Trail mix is so easy to make, many health conscious families opt to make their own - especially since you can control what goes into the mix. A diverse, healthy base is a combination of dried fruits, mixed nuts and seeds.

Nuts contain magnesium, iron and zinc. Dried fruits, such as raisins and dried cranberries, are packed with antioxidants, fiber and carbohydrates. And seeds are a good source of minerals, protein and monounsaturated fat (good fat).


Mix in any variation of nuts -- peanuts, almonds, walnuts or cashews -- and seeds such as sunflower or pumpkin seeds. Add pretzels or naturally dried banana chips for crunch.

Store your homemade trail mix in a sealed storage container or in sealed baggies for easy, after-school convenience.

3: Peanut Butter Sandwich

Peanut butter sandwiches are a long-standing snacking tradition, whether after school or as a midnight snack. Peanut butter is rich in both protein and fiber, and when you make the sandwich on whole wheat (or another whole-grain bread) you also increase the high-fiber carbohydrates. And that's all good news for kids.

Don't spoil little appetites, though. A half a sandwich will go a long way to satisfy after-school snack attacks.

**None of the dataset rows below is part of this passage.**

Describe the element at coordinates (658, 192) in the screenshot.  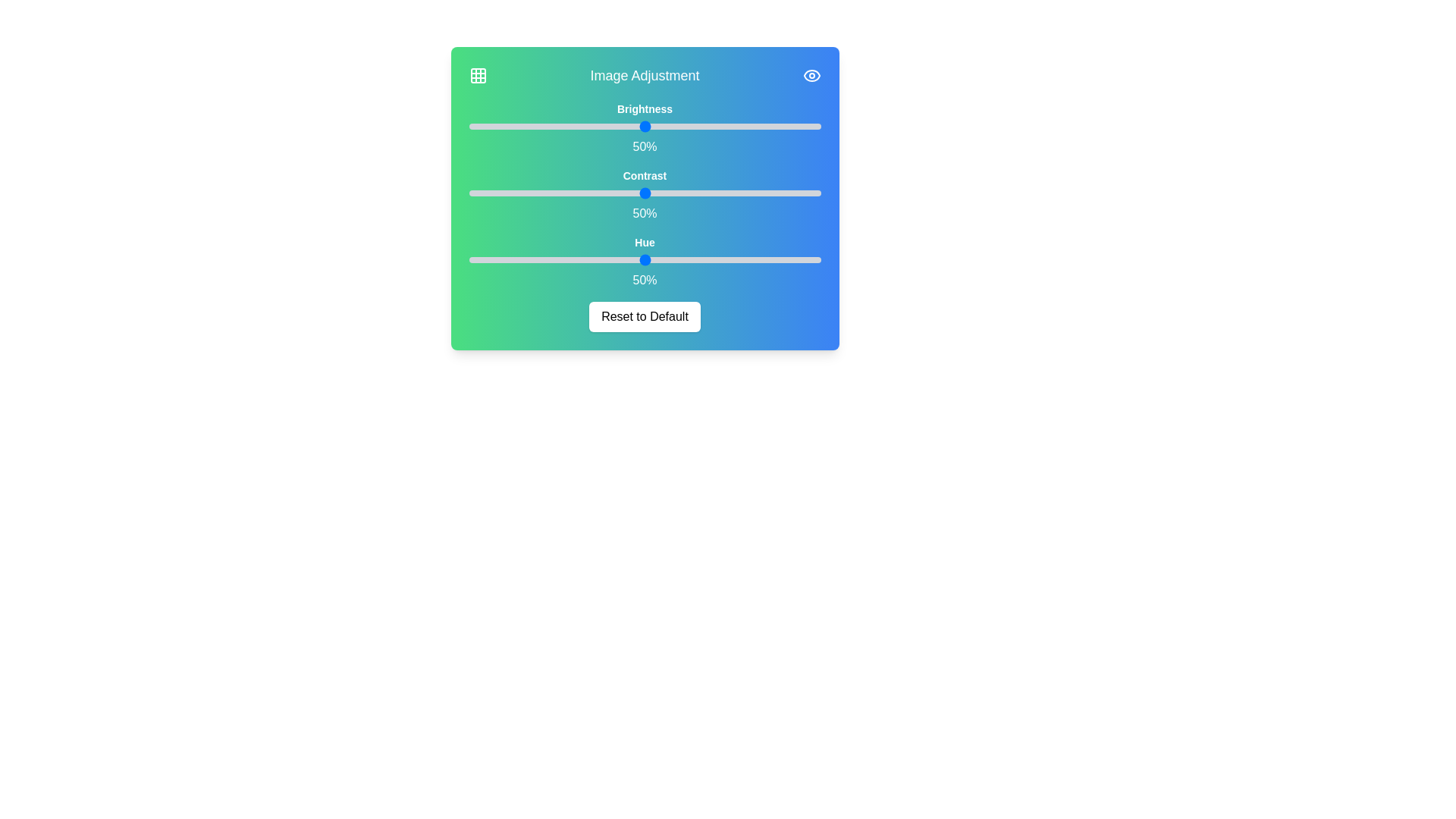
I see `the 1 slider to 4%` at that location.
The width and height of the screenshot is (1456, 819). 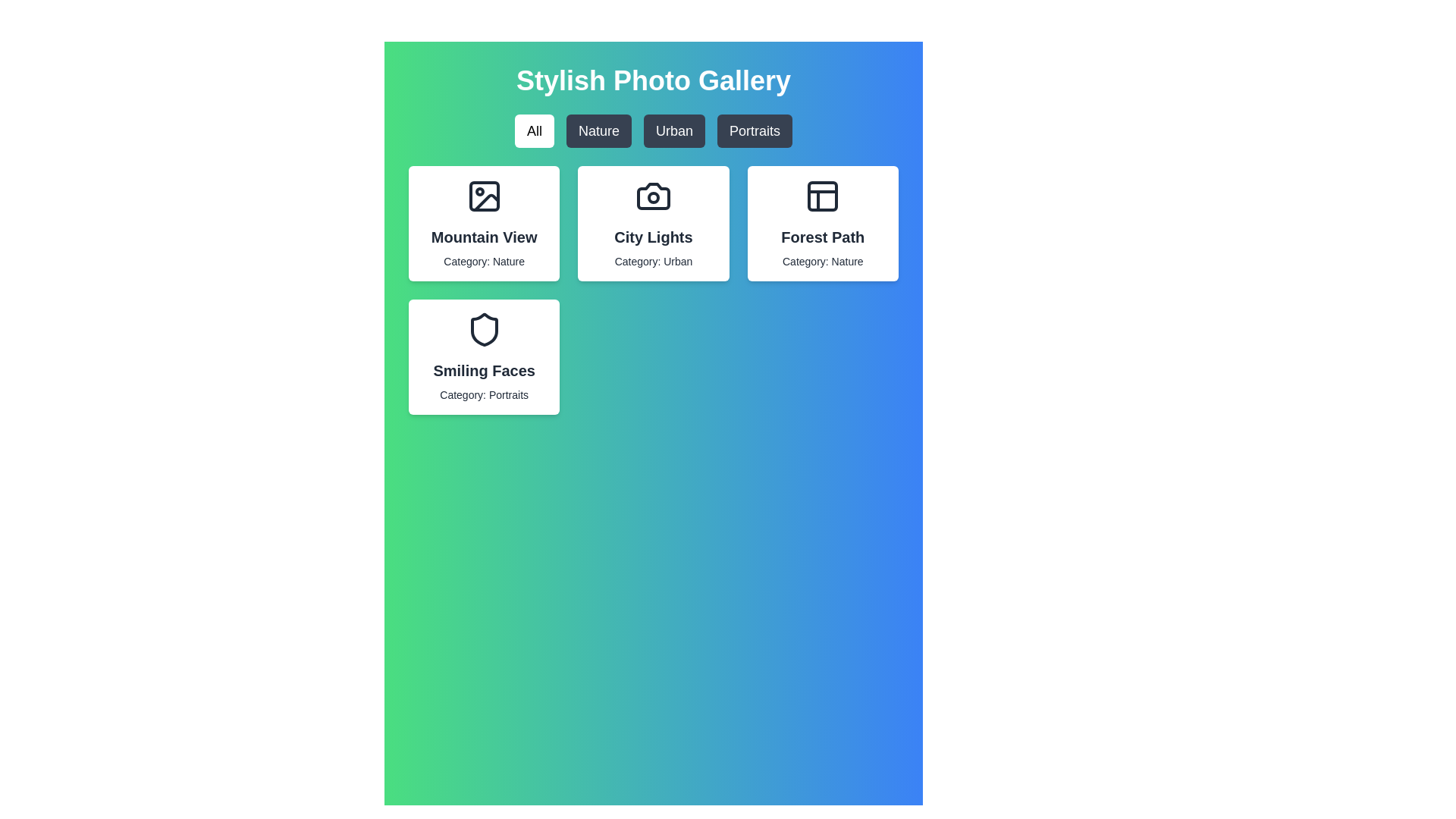 I want to click on the mountain icon located at the top center of the 'Mountain View' card, which is styled with dark outlines and positioned within a white card layout, so click(x=483, y=195).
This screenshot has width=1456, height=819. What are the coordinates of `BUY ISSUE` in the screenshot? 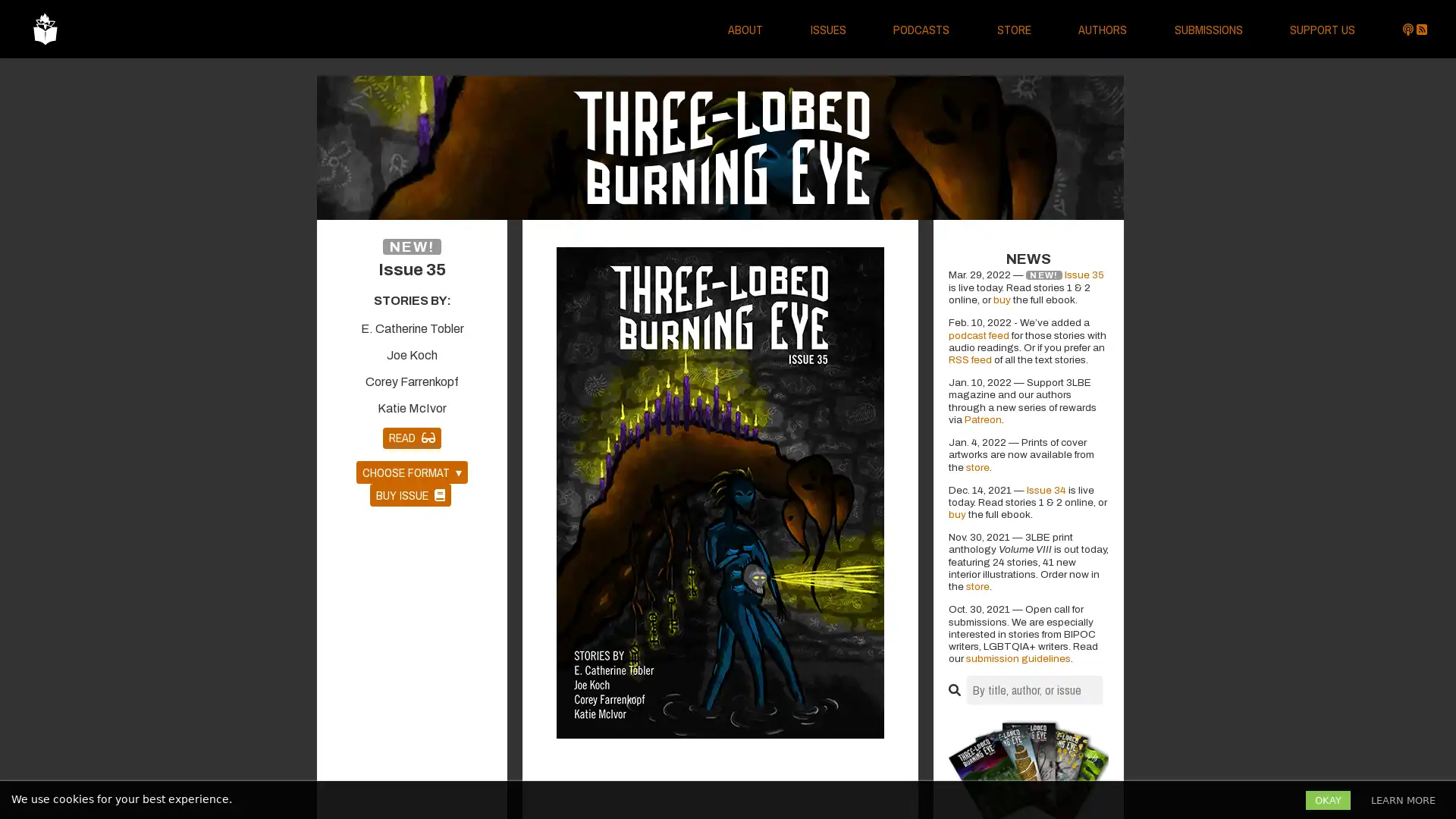 It's located at (410, 494).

For those worried about kids with nut allergies, swap peanut butter for other nut butters, found at groceries, health food stores and local farmer's markets. Shake up the sandwich world even further by swapping out the bread for whole grain mini waffles or rice cakes for a fun change.

Skip the Jelly

Peanut butter and jelly used to be the standard, but there are healthier options these days. Opt for sliced banana in its place or choose locally grown fruit spreads. These options are much lower in sugar.

2: Snack Kabobs

Perfect snacks should be not only healthy but also be easy to make. And kabobs fit that bill. Stack fruit and cheese on thin pretzel sticks, plastic drink skewers or long toothpicks for older kids for a fun take on a standard fruit and cheese plate.

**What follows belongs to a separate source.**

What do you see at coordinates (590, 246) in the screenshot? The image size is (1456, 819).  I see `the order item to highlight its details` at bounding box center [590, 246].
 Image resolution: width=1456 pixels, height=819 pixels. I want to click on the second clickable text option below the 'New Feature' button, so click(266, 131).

Try strawberries, grapes, pineapple and cubes of Monterey Jack cheese, or swap the fruit for vegetables such as cherry tomatoes, carrots and cucumbers. Don't stick to what we say, though -- these kabobs are perfect with whatever fruit, veggies and cheese your kids like best.


Add a good source of calcium to this snack with a small serving of low-fat yogurt or cottage cheese on the side for dipping.

Watch Those Serving Sizes

A child-sized serving of fruits and vegetables is approximately equal to the size of a tennis ball, according to the United States Department of Agriculture Food & Nutrition Service's Team Nutrition initiative.

1: Dips

Snacks should taste good but when they're fun, too, then you've hit it out of the ballpark. Kids (and adults, too!) love to dip. Whether it's fruits into yogurt, veggies into hummus or flax chips into salsa, you name it, they'll dip it. Tip: Keep the ranch dressing to a low-fat option, if you offer it.

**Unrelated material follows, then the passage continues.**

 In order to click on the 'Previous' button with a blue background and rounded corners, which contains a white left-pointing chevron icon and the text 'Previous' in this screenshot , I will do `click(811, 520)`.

Keep washed, snack-sized fruits and veggies on hand in the refrigerator along with dipping options. Use single-serving containers to pre-portion the amount that's served up -- and kids can easily serve themselves this way. And when you're shopping, ask the kids to help choose which fruits and veggies you buy -- if they picked them out, they're more likely to eat them.